The resulting work is caught between these two poles, half-descriptive, perhaps in part so as to not make the book immediately dated with the release of AD&D‘s second edition, and half filled with wonky, rules-lawyering crunch. By now, you can tell which part of this I’m more interested in, as I generally consider rules to be only a hindrance to what makes roleplaying games a fun and noteworthy form, but given the landscape of things in 1987 this mixture did manage to offer something for pretty much everyone. To Grubb’s credit, he balanced both of these halves quite well, and while the book has plenty of limitations, it still feels capacious and generous with what it does offer, not to mention the sheer amount of ideas Grubb and perhaps others behind-the-scenes at TSR created. To put it as simply as possible, the amount of imagination required in creating this book cannot be overstated. 

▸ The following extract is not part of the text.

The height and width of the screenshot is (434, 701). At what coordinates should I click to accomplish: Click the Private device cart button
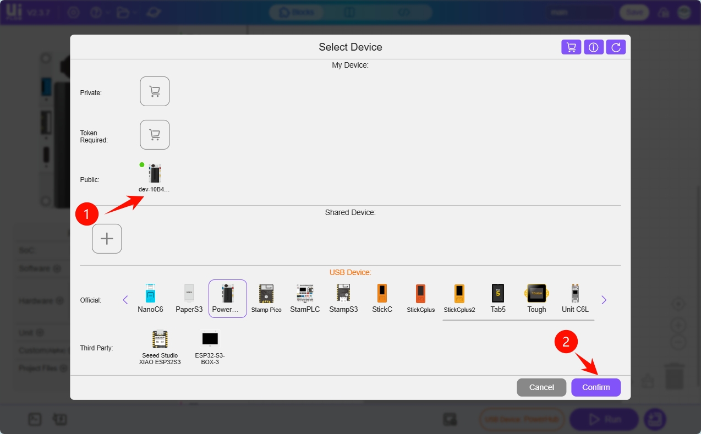point(155,91)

The Plane of Air is ugly, but considering it’s first edition that’s to be expected.

At the same time, I still find this first Manual of the Planes a little bit baffling because with just a handful of exceptions at the back of the book, all of its environments are utter nightmares. I exaggerate, but only slightly, and this version of the planes is about constant danger, worlds where players risk not just death (an often temporary state in high fantasy), but complete and utter annihilation. Take, for instance, what even the Manual calls the “most hospitable” of the inner planes, which is no small claim considering there’s 18 of them. Yet even here:

The most common method of movement in the plane of Air is by changing the down direction and falling …. This method is both swift and rather unsafe as it takes the traveler in a straight line from point to point, running into intervening objects. The traveler has all the aerodynamics of a rock.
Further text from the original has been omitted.